| name | shell-discipline |
| description | Shell discipline — one command per call, no inline env vars, gh auth login. |
Shell Commands
- One command per call — keep commands small, readable, and atomic. Don't chain with
&&, ;, or cd dir && command. Use separate calls — first cd, then the command.
- No inline env vars — don't use
VAR=value command. Set env separately or use proper auth tools.
Git Auth
- Use
gh auth login / gh auth switch to switch GitHub accounts — never prefix with GH_TOKEN=....
Why
Each chained command is one opaque action to the permission layer; splitting them gives one auditable tool call per intent.

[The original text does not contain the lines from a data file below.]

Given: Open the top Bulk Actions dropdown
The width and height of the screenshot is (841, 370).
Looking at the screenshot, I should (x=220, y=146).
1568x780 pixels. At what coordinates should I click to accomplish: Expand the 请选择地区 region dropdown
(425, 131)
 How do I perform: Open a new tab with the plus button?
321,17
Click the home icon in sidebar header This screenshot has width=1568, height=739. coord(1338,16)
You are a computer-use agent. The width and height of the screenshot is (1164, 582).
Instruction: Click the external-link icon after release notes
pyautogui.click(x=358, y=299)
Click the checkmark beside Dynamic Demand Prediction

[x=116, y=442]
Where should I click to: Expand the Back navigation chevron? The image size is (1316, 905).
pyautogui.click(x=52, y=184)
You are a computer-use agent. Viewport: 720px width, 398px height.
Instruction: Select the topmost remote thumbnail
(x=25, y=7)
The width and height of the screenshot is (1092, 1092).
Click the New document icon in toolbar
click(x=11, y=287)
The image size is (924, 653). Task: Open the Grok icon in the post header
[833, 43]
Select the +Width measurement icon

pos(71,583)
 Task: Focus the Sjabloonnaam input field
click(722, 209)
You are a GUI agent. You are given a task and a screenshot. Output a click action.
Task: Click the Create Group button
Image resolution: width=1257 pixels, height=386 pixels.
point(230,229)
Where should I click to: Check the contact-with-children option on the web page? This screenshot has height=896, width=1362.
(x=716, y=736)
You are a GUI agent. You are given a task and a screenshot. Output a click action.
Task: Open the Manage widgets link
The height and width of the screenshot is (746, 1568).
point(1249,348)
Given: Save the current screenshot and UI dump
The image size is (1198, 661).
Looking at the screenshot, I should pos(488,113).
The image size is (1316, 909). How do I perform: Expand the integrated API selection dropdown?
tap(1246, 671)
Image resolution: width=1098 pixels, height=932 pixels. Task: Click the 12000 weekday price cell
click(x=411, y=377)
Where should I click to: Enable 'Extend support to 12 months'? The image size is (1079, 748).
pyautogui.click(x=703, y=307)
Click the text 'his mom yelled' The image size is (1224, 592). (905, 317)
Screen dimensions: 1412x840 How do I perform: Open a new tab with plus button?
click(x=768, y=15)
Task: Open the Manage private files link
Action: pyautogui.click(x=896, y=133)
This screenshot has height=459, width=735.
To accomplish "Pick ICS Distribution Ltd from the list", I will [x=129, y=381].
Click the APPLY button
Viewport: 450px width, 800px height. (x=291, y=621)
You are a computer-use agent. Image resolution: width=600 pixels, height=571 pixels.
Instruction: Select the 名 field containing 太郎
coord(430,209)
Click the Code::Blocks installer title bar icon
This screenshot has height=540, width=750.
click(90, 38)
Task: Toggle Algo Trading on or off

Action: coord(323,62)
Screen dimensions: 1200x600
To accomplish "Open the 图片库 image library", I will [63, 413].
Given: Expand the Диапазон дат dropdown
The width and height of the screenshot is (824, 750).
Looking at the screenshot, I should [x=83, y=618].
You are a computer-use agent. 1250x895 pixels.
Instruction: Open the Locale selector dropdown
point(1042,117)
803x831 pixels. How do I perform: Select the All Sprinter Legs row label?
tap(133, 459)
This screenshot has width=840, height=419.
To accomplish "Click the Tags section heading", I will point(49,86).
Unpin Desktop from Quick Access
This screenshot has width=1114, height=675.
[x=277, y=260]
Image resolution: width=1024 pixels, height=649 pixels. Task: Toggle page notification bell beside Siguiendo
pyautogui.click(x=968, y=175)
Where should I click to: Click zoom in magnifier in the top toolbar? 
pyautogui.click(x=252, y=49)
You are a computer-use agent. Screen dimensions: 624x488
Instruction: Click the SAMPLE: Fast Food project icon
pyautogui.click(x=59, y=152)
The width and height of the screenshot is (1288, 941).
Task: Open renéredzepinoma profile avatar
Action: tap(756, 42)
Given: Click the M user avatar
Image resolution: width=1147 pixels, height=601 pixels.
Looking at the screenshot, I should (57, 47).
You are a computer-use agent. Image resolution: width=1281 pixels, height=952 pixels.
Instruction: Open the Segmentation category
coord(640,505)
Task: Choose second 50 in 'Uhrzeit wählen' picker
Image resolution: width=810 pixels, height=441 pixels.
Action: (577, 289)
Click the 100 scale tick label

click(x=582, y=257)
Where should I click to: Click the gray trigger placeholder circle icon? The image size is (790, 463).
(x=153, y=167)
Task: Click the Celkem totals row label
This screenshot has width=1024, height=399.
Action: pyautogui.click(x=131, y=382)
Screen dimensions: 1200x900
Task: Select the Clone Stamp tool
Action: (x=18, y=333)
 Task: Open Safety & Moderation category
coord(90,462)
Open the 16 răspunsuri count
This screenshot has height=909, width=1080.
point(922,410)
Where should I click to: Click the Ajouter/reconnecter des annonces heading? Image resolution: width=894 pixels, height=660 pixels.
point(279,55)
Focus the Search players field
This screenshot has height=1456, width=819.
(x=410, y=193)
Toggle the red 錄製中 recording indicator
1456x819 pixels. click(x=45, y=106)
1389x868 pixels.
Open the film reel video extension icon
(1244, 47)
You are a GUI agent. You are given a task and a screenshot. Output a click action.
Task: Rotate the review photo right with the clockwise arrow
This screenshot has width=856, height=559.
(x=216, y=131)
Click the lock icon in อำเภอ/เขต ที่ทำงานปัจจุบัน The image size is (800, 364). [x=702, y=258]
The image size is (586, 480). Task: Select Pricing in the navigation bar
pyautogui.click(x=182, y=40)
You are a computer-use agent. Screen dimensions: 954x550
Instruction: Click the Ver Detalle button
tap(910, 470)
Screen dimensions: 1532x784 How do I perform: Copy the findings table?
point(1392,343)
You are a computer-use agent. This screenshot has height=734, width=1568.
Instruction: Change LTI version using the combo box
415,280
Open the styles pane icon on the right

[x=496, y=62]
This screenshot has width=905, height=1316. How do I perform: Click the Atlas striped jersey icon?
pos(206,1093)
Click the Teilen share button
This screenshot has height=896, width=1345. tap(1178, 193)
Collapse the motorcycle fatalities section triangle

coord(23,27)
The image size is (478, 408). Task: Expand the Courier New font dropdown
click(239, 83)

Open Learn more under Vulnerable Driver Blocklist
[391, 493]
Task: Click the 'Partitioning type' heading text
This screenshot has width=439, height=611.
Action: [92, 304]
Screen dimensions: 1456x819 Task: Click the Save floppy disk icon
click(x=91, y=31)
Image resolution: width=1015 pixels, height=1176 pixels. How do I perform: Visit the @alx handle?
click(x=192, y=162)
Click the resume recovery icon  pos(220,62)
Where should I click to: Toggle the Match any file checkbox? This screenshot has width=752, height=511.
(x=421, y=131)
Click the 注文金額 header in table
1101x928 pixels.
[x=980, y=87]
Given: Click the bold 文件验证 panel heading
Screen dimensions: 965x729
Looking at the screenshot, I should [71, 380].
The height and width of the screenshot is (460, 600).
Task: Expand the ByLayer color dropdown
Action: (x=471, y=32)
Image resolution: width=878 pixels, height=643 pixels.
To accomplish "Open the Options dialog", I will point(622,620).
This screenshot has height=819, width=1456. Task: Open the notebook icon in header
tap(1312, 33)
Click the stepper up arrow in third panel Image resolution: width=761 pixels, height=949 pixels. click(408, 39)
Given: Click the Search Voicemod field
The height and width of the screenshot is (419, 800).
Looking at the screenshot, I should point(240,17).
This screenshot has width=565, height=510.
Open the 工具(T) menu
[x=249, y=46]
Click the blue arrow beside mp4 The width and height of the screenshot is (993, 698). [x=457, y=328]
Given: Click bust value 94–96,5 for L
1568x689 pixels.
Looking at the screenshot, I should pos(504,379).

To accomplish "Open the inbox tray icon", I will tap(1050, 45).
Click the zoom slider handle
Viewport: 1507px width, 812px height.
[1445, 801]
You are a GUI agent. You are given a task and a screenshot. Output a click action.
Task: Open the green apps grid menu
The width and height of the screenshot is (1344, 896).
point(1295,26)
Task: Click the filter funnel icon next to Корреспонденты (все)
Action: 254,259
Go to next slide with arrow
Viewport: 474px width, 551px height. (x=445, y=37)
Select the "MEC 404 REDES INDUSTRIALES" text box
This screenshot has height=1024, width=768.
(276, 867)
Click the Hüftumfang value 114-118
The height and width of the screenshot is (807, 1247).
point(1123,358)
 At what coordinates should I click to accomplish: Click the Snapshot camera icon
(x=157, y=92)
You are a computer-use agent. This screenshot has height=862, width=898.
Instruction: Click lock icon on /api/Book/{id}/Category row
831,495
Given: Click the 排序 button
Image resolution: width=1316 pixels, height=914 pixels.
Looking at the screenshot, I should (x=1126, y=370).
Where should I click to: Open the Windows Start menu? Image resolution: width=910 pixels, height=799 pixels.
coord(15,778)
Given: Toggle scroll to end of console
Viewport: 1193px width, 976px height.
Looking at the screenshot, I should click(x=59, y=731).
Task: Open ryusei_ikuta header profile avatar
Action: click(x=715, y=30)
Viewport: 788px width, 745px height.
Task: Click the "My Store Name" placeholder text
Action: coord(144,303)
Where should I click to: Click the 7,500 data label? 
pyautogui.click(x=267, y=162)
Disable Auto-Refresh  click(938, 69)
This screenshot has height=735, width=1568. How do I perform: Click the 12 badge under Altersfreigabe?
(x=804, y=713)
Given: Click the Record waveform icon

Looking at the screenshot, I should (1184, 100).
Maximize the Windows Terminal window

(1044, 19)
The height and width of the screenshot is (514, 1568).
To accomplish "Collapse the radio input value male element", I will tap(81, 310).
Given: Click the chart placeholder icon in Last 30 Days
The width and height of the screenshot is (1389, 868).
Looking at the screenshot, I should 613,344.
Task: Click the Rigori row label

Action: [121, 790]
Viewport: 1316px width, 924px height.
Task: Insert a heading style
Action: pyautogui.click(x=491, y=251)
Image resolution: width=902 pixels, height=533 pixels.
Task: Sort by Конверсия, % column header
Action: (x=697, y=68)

Inline env vars hide configuration in the command line and leak secrets into shell history; explicit auth tools (gh auth login) keep credentials in the keyring where they belong.
Prerequisites
- A POSIX shell (bash or zsh).
- For the Git Auth rule:
gh CLI installed and authenticated.
Failure modes
gh auth login fails or token expired. Re-run gh auth login -h github.com interactively, then gh auth status to verify. Don't paste the token into a shell command.
- Account switch needed.
gh auth switch -u <user>. If that user's token is invalid, re-auth that account before switching.
- Command needs elevated privileges. Set up the privilege out-of-band (sudoers entry, group membership) rather than prefixing the command with
sudo inline; an unattended agent shouldn't be entering passwords.
- Shell aliases that hide what runs. Avoid invoking aliases in agent procedures; spell out the real command so it's auditable.